◆ **THE PROBLEM**
Reproduce, word for word, the data from the line containing "is (890, 1582)." up to and including the line containing "the circular power icon button for the 'Living Room AC' is", leaving out the pictures.

◆ **DATA SECTION**

· · ·

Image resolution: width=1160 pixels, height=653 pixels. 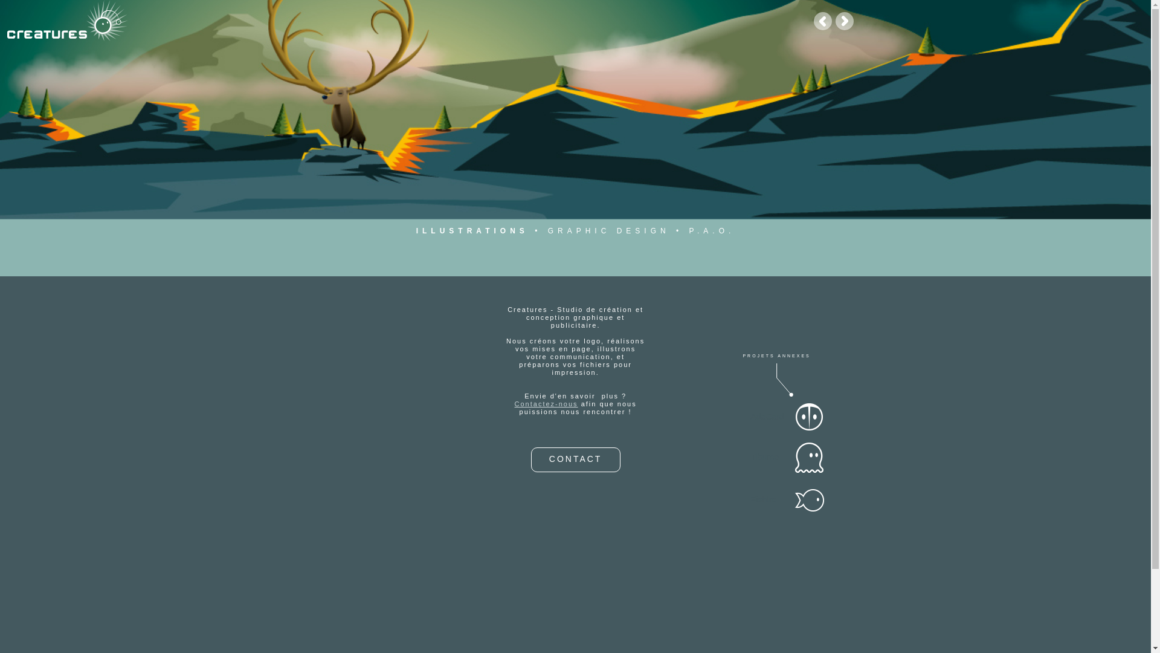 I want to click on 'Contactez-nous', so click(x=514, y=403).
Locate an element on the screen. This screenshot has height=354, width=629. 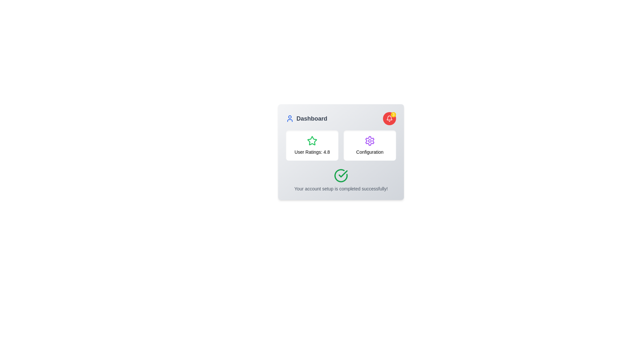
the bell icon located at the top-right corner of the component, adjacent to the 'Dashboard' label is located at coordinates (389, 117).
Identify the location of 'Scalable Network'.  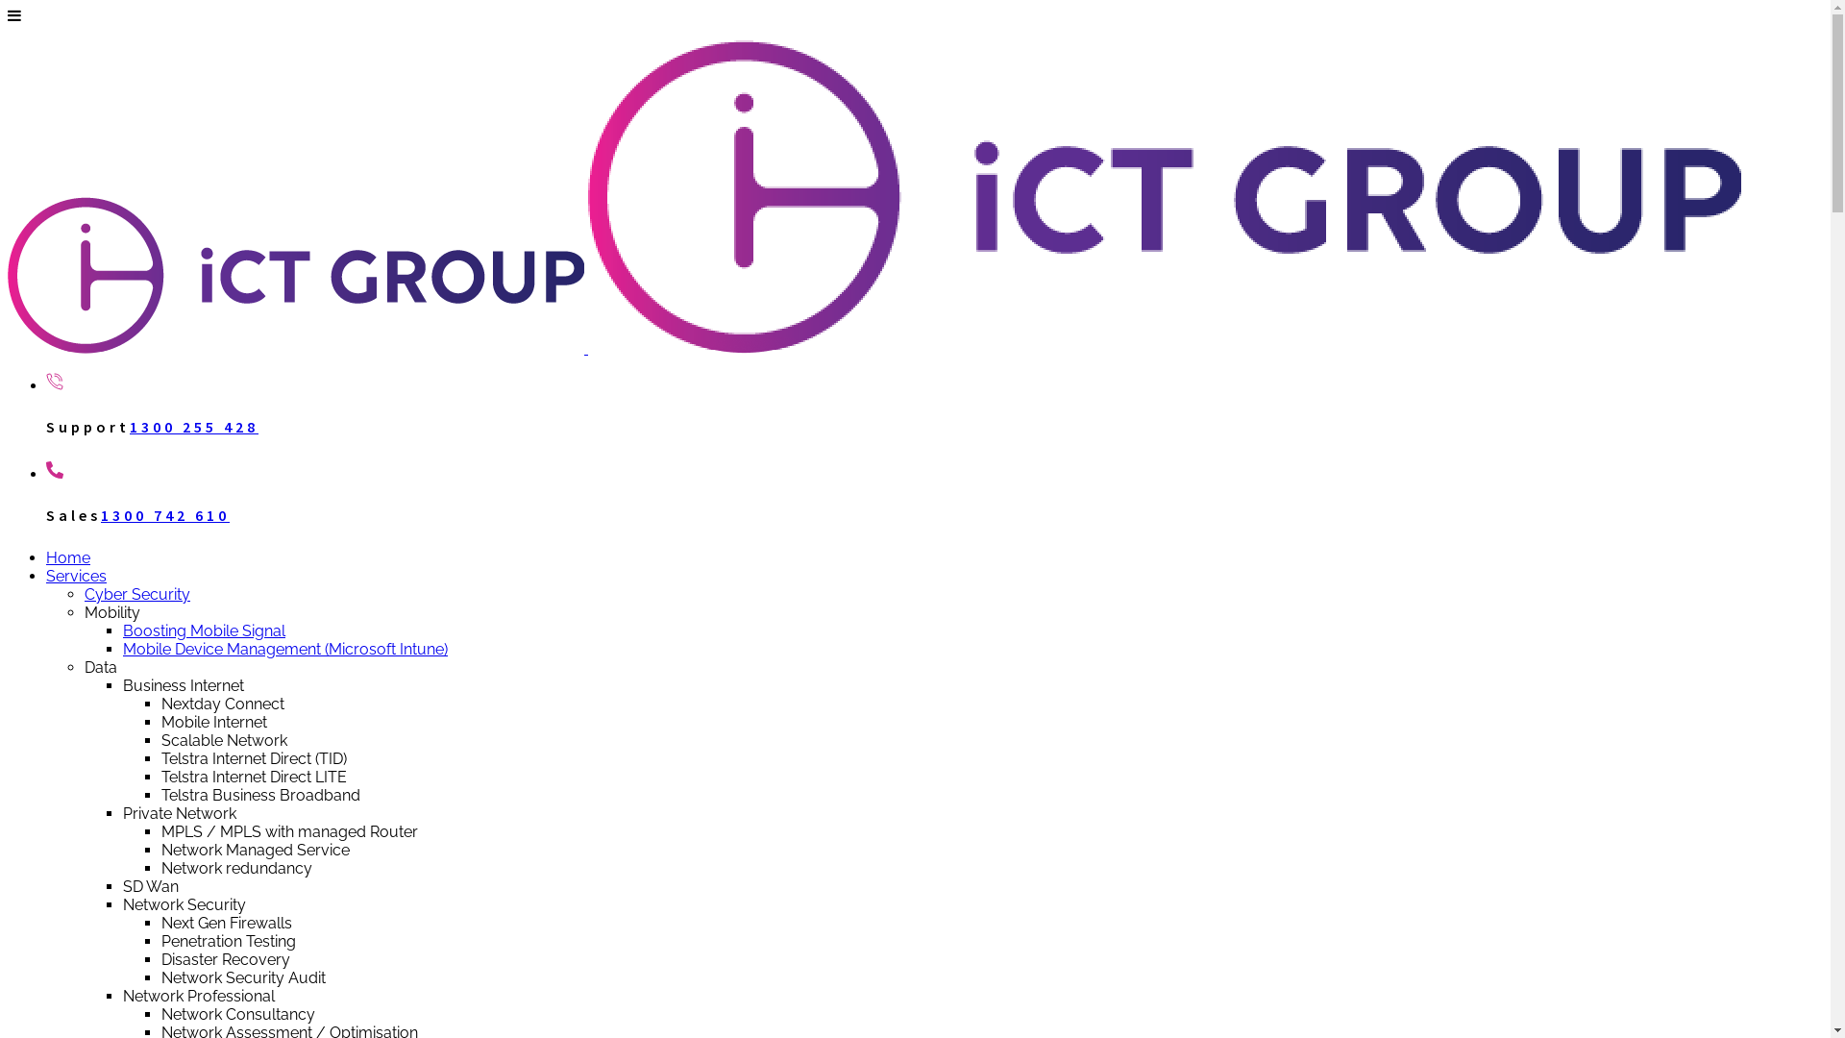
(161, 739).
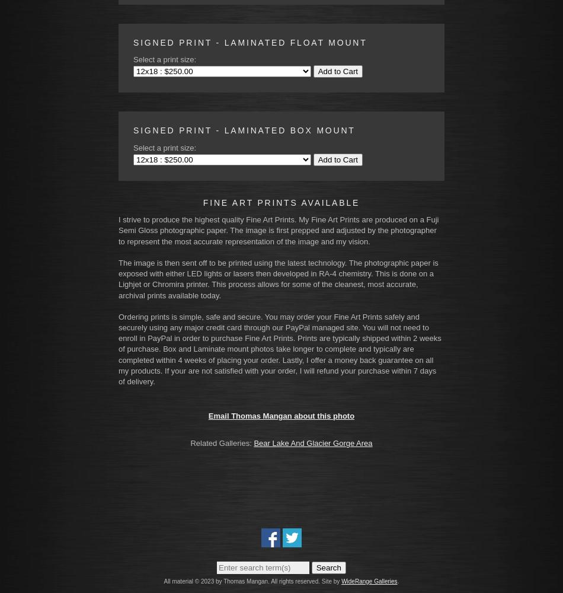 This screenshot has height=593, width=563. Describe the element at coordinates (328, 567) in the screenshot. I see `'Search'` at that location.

· · ·

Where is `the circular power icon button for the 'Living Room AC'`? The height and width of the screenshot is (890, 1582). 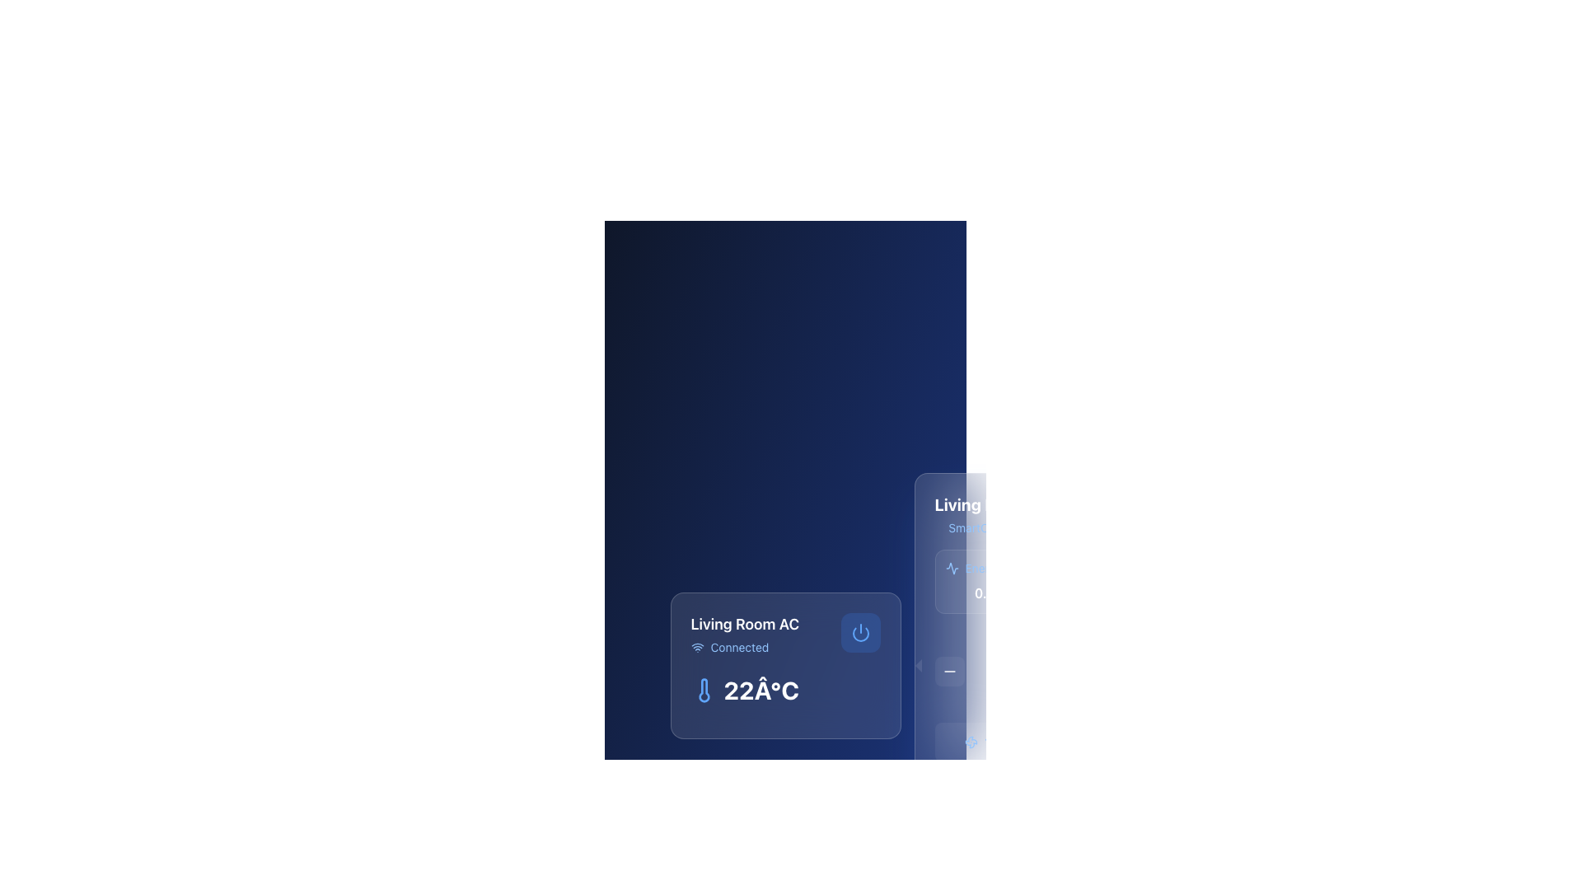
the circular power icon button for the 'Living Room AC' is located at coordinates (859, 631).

· · ·

◆ **COMPLETED TASK**
Where is `the circular power icon button for the 'Living Room AC'`? The height and width of the screenshot is (890, 1582). 
the circular power icon button for the 'Living Room AC' is located at coordinates (859, 631).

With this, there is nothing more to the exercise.